Call me crazy, but in my field of meteorology, we would never head to popular literature, much less the figgin internet, in order to evaluate the state of the art in science. You head to the scientific literature first and foremost. Since meteorology and climatology are not that different, I would struggle to see why it would be any different.

The authors also seem to put a large weight on “forecasting principles” developed in different fields. While there may be some valuable advice, and cross-field cooperation is to be encouraged, one should not assume that techniques developed in say, econometrics, port directly into climate science.

The authors also make much of a wild goose chase on google for sites matching their specific phrases, such as “global warming” AND “forecast principles”. I’m not sure what a lack of web sites would prove. They also seem to have skiped most of the literature cited in AR4 ch. 8 on model validation and climatology predictions.

Part of the authors' criticism was that the climate science mainstream hadn't paid enough attention to forecasting, or to formal evaluations of forecasting. So it's natural that they didn't find enough mainstream stuff to cite that was directly relevant to the questions at hand for them.

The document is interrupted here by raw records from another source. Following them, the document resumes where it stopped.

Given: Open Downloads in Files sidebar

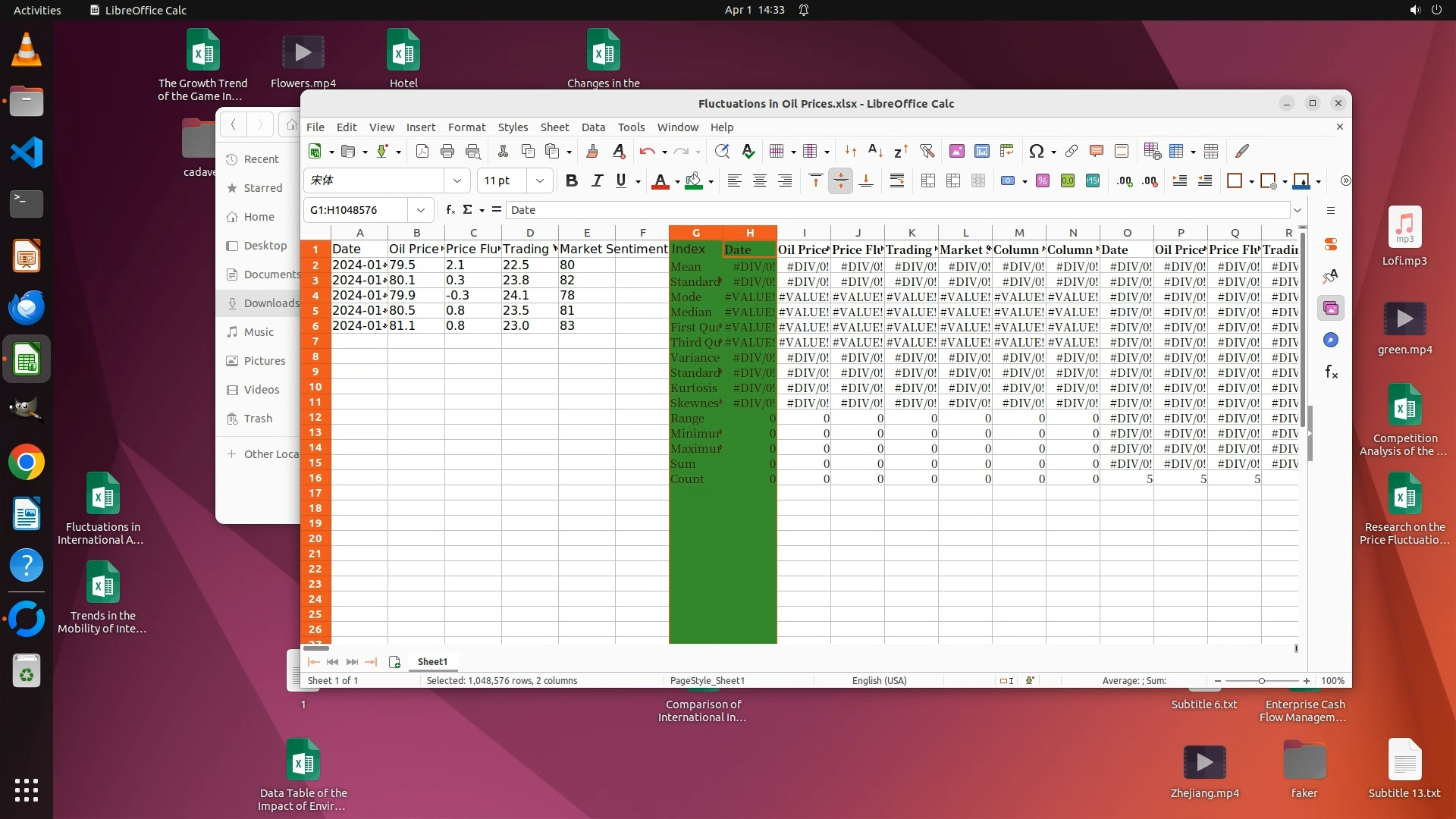Looking at the screenshot, I should (271, 303).
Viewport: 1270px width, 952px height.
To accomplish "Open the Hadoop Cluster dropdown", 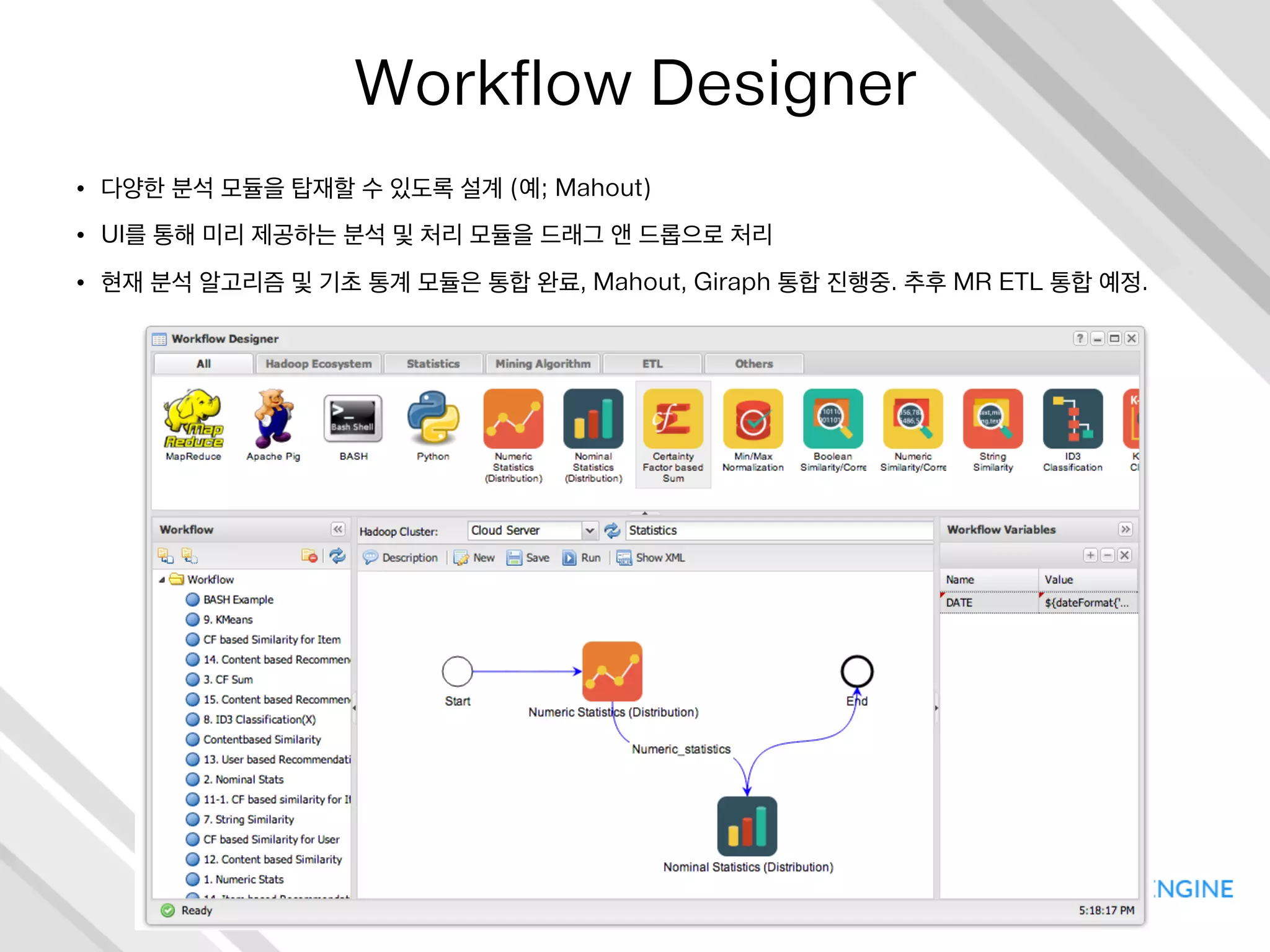I will pos(590,531).
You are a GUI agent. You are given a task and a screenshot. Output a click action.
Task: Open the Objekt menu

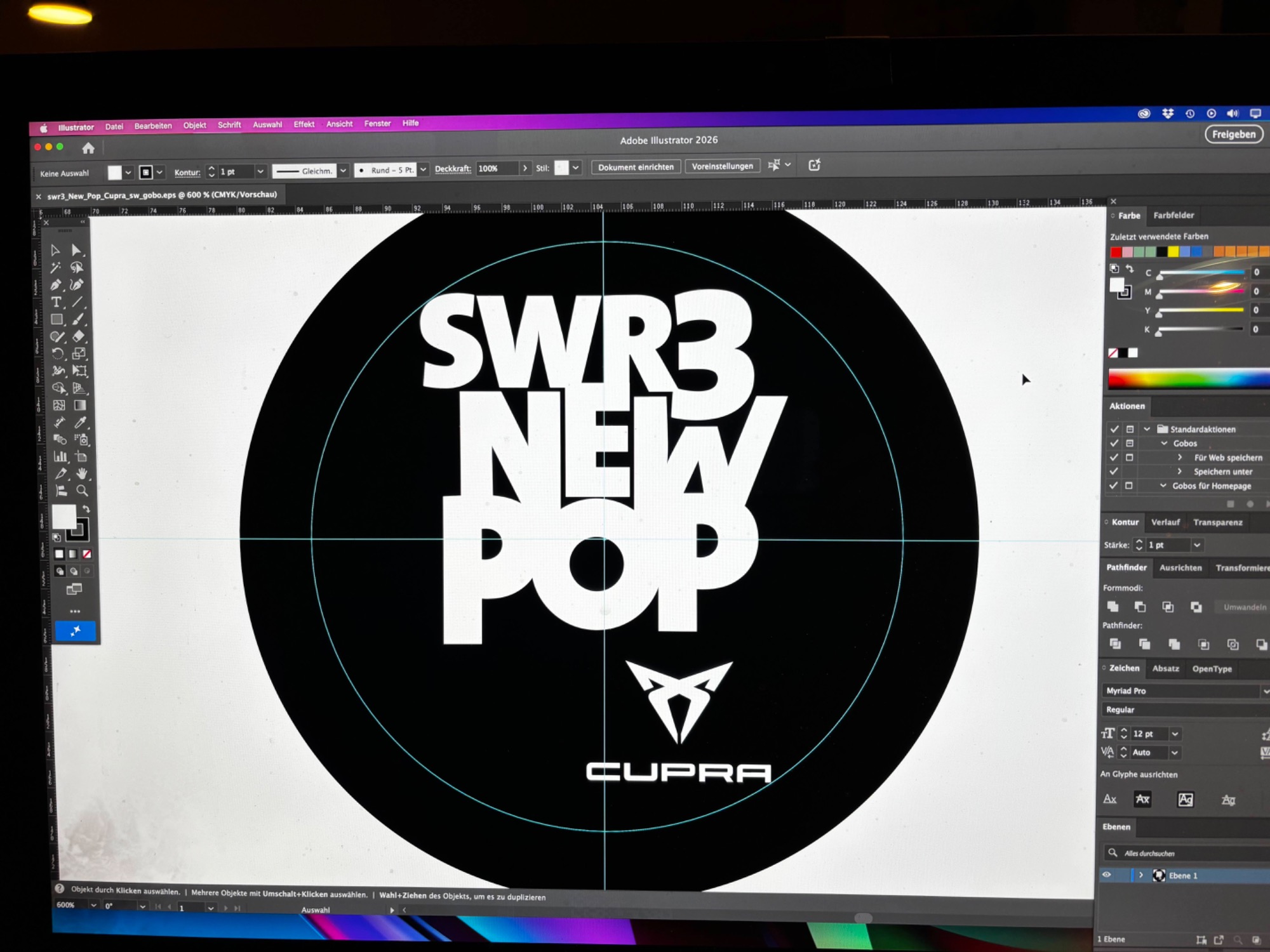click(194, 126)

As for the Google search and Google Scholar search, these are standard tools for initiating an inquiry. I know, I've done it, and so has everybody else. It would be damning if the authors had relied only on such searches. But they surveyed climate scientists and worked their way through the IPCC Working Group Report. This may have been far short of full due diligence, but it isn't anywhere near as sloppy as Gavin Schmidt and ChrisC make it sound.

Comment author: drnickbone 09 July 2014 07:27:24PM *  1 point [-]

Thanks for a comprehensive summary - that was helpful.

It seems that A&G contacted the working scientists to identify papers which (in the scientists' view) contained the most credible climate forecasts. Not many responded, but 30 referred to the recent (at the time) IPCC WP1 report, which in turn referenced and attempted to summarize over 700 primary papers. There also appear to have been a bunch of other papers cited by the surveyed scientists, but the site has lost them. So we're somewhat at a loss to decide which primary sources climate scientists find most credible/authoritative. (Which is a pity, because those would be worth rating, surely?)

However, A&G did their rating/scoring on the IPCC WP1, Chapter 8. But they didn't contact the climate scientists to help with this rating (or they did, but none of them answered?) They didn't attempt to dig into the 700 or so underlying primary papers, identify which of them contained climate forecasts, and/or had been identified by the scientists as containing the most credible forecasts and then rate those. Or even pick a random sample, and rate those? All that does sound just a tad superficial.

What I find really bizarre is their site's conclusion that because IPCC got a low score by their preferred rating principles, then a "no change" forecast is superior, and more credible! That's really strange, since "no change" has historically done much worse as a predictor than any of the IPCC models.